Scrive il Corriere della Sera, a proposito di Stefano Bonaccini: “La sua era la rincorsa perfetta alla segreteria. Aveva aspettato e aveva deciso di non dare l'assalto a Zingaretti. Poi ha desistito ancora, lasciando campo libero a Enrico Letta. E ora era sicuro fosse giunto il suo momento. Alla fine ha compreso che non era ora nemmeno questa volta. E forse non lo sarà mai più”. Come, tolta la parentesi di Pierluigi Bersani, non è mai stato facile, per un dirigente emiliano – Elly Schlein lo è di residenza e ruolo istituzionale, ma ha una storia tutta sua – essere scelto per guidare il Pd nazionale. C'è la “‘gabbia” di una regione che, si continua a ripetere, non è rappresentativa del resto d'Italia. Ma c'è anche, strettamente collegato a questo, il pragmatismo socialdemocratico dei dirigenti del Pd emiliano, prosaici, concreti, abituati a trattare con microimprenditori che lavorano insieme ai loro operai, poco inclini alle visioni e agli entusiasmi dei quali, lo si è visto, un movimento politico ha pur sempre bisogno. Perché non lo mobiliti, ha detto Achille Occhetto dall'alto dei suoi 86 anni, con le battaglie sulle bollette o i bonus, ma con l'apertura di fronti etici planetari, come la guerra, la giustizia sociale, l'immigrazione, la crisi climatica. Magari senza troppo scendere nei dettagli, finché la condizione di oppositore te lo consente.

 

 

Non è questo, tuttavia, il solo punto che va sottolineato della sconfitta di Stefano Bonaccini, quanto l'altro, l'aver cioè prevalso nel voto degli iscritti e nell'essere stato battuto da quello degli elettori.
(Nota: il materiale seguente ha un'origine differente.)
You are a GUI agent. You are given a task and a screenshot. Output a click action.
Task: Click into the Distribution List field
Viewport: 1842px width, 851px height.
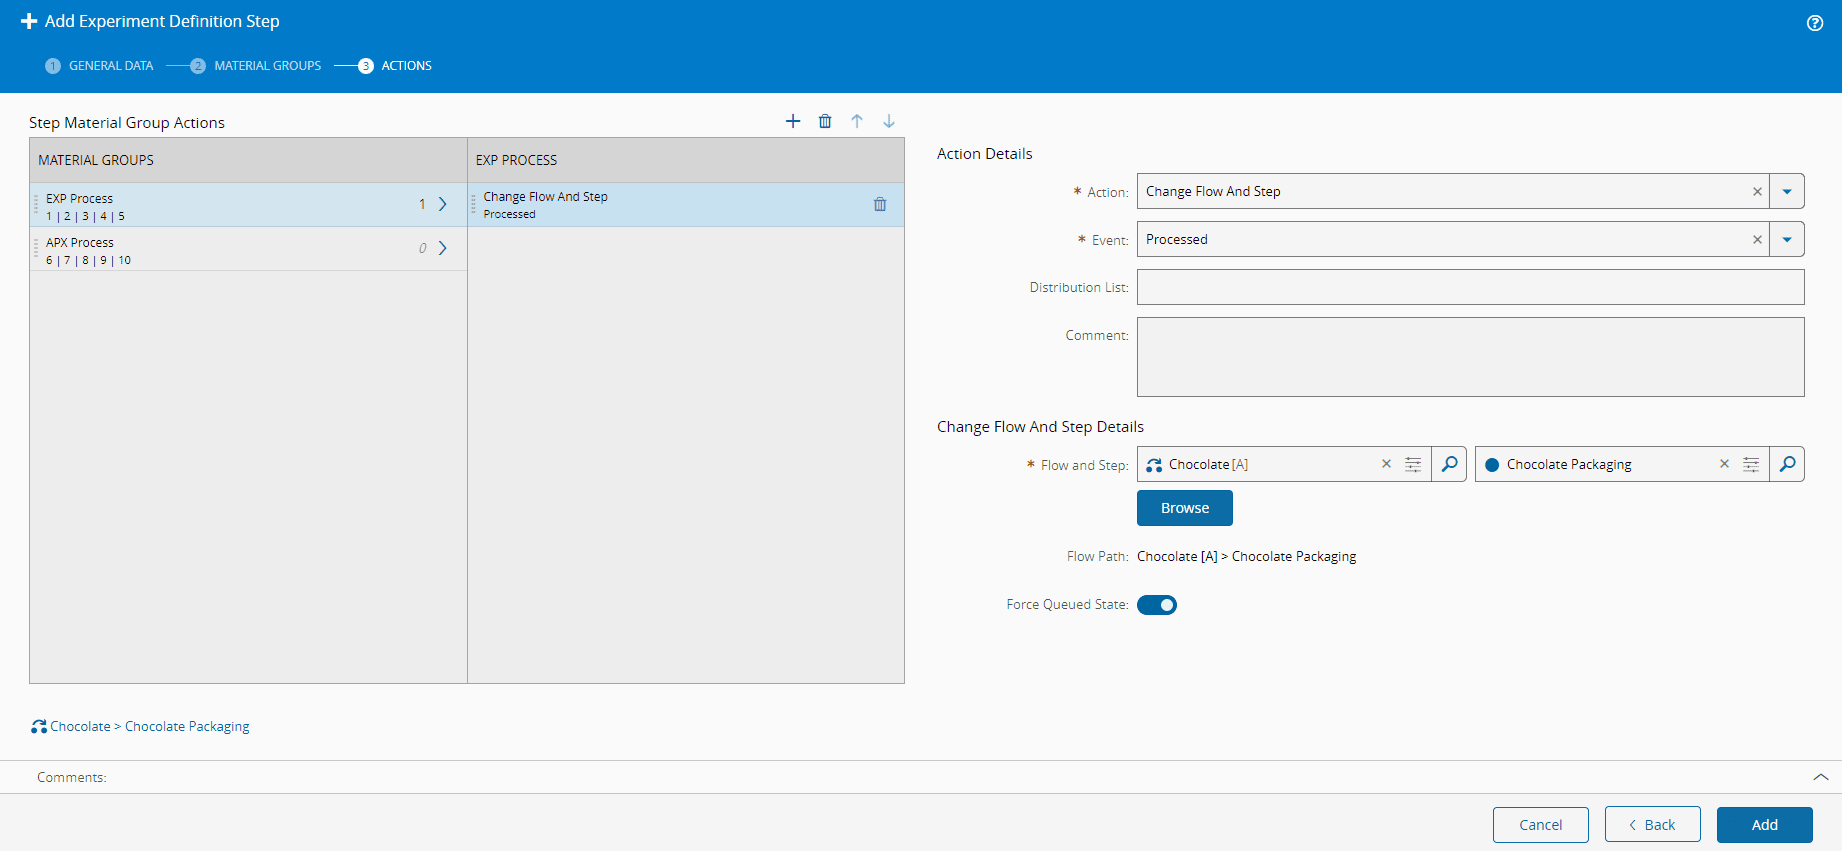coord(1470,287)
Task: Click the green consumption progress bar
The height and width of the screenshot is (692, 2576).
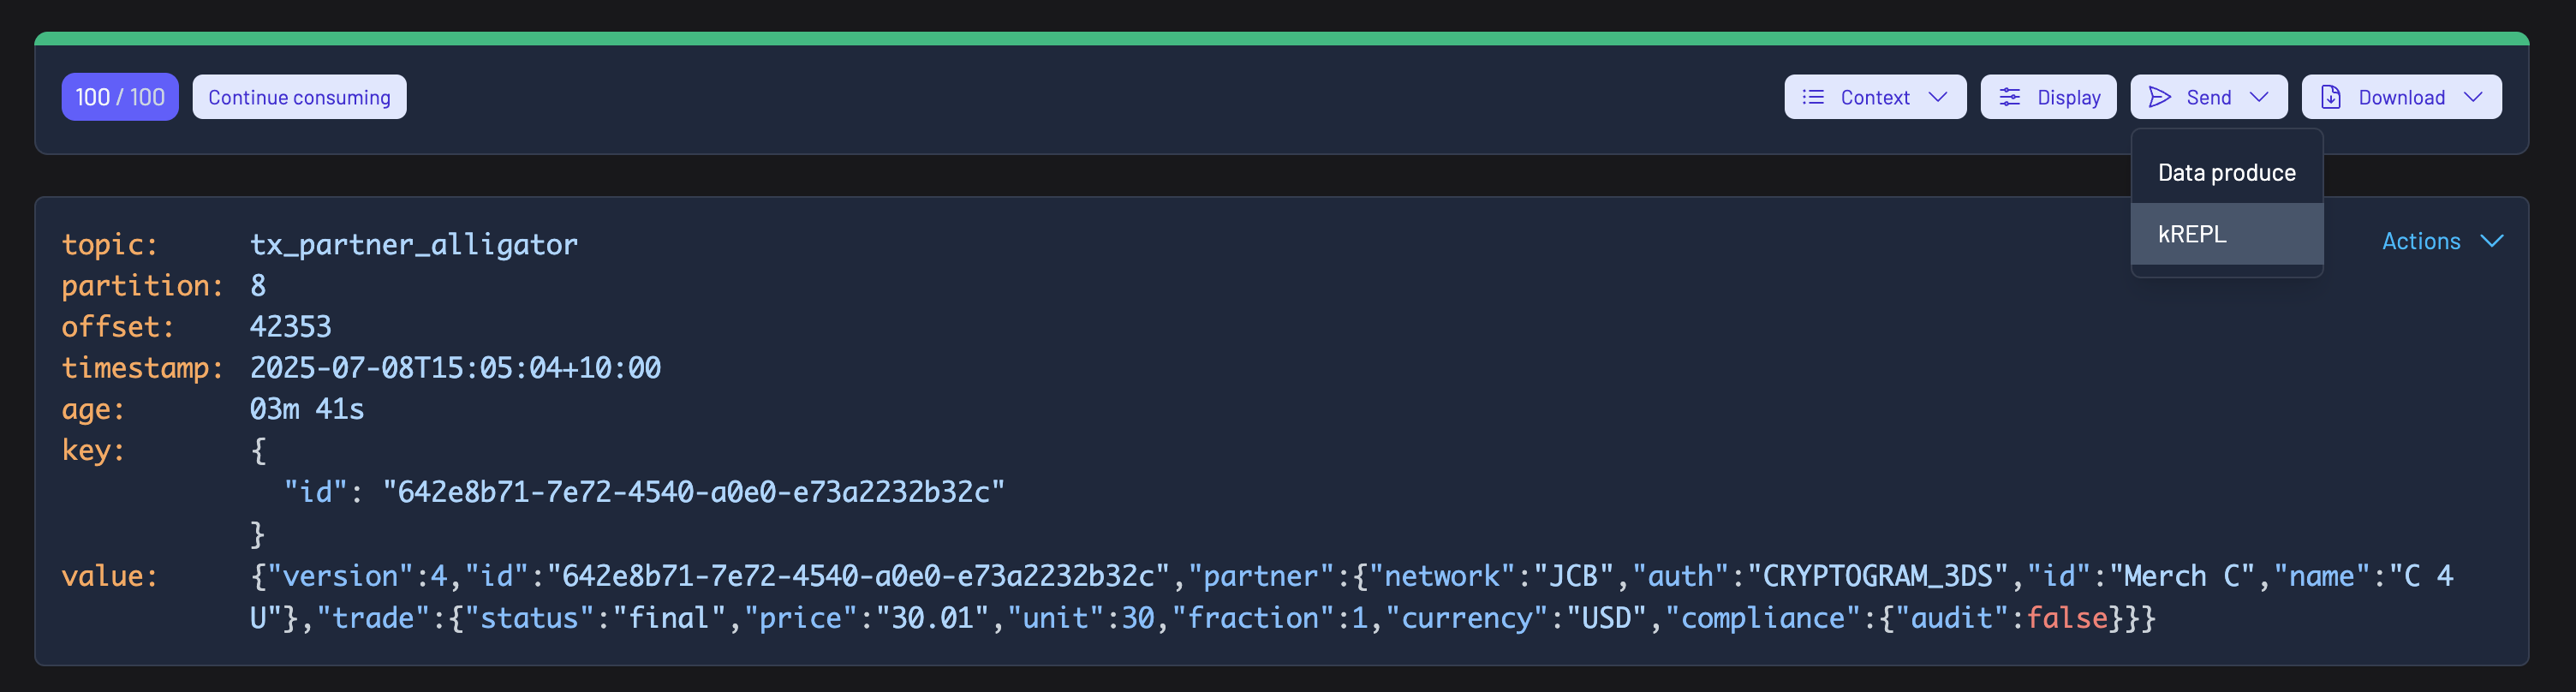Action: pos(1280,39)
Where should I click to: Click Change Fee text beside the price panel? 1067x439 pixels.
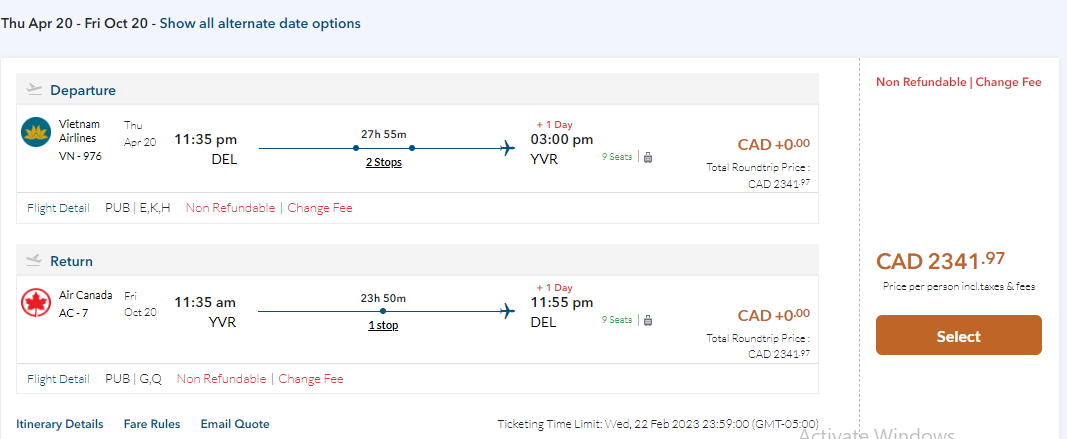click(x=1008, y=82)
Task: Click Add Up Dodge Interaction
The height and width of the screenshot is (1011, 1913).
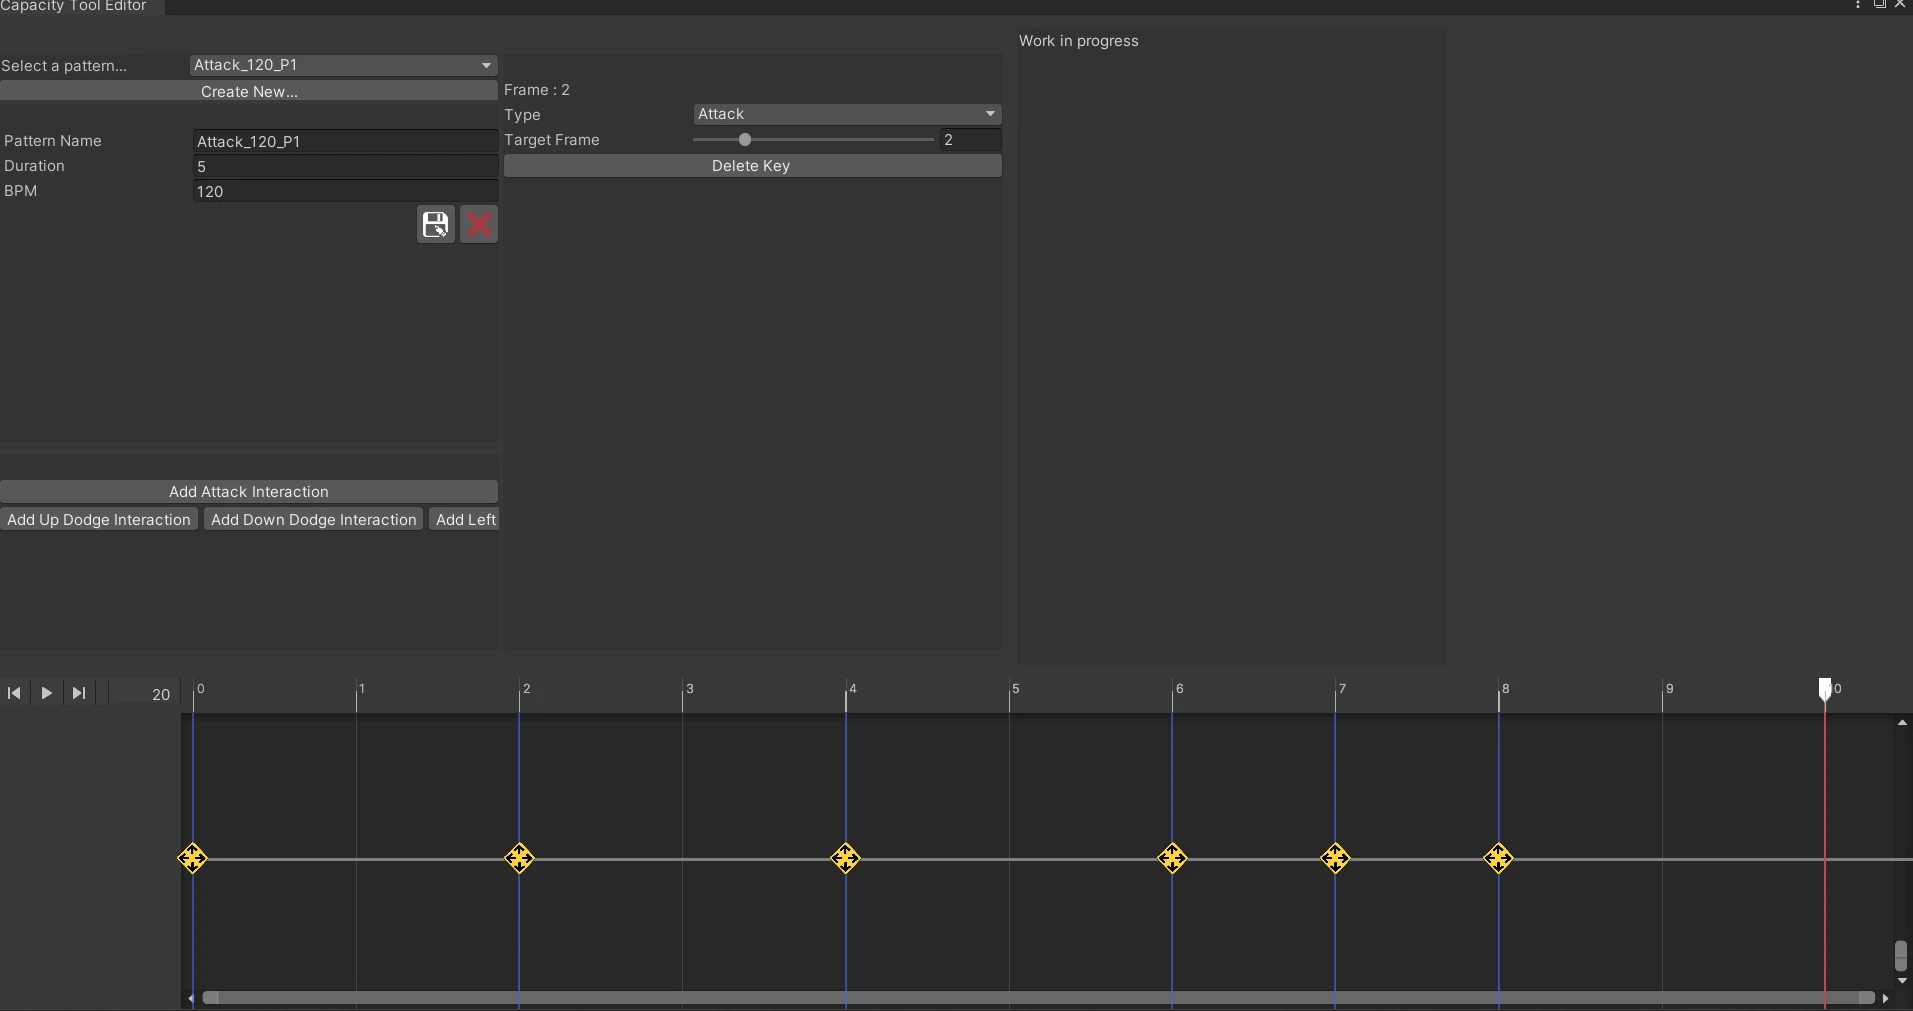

Al bando tutti i sospetti su manovre che possano esser state messe in atto da votanti dei Cinque Stelle o dei partiti di destra: resta il fatto che l'elettorato del Pd, scegliendo Schlein, è parso diverso dalla sua base militante che aveva decretato la vittoria del Presidente della Regione. Se è vero che hanno espresso la loro preferenza per Schlein soprattutto giovani e donne, si direbbe che sia in corso una trasfigurazione antropologica, nella base elettorale dem. Una base che non va più a votare e tanto meno si tessera; che non sa più nemmeno dove stiano di casa le feste dell'Unità o i circoli; che ignora le scadenze rituali e l'organizzazione; che non partecipa a riunioni e assemblee di teste incanutite, ma che è unita da un sentire, vasto quanto generico. E' il sentiment di quanti non credono che i Cinque stelle possano mai rappresentare il popolo di sinistra; che non si fidano delle metamorfosi di Giuseppe Conte; che vedono nel centro di Calenda e Renzi il concentrato degli effetti del liberismo e l'assenza totale di idealità; che hanno comunque un forte senso di appartenenza alla comunità; che avvertono il peso delle ingiustizie sociali e di genere; che soffrono per la precarietà e le incertezze gravanti sul futuro; che nutrono una sensibilità ambientale molto maggiore di quella rappresentata dalla sinistra istituzionale; che vorrebbero tanto dire basta alla guerra e alle forniture di armamenti, anche se non sanno bene da che parte incominciare; che considerano il governo Meloni non tanto nello schema fascismo/antifascismo, ma come estraneità, sostegno agli egoismi corporativi, al lasciar fare ai forti e come voracità di potere. E ci fermiamo qui, perché proseguire presupporrebbe riuscire a delineare l'identità del Pd: un'impresa oggi a dir poco sovrumana.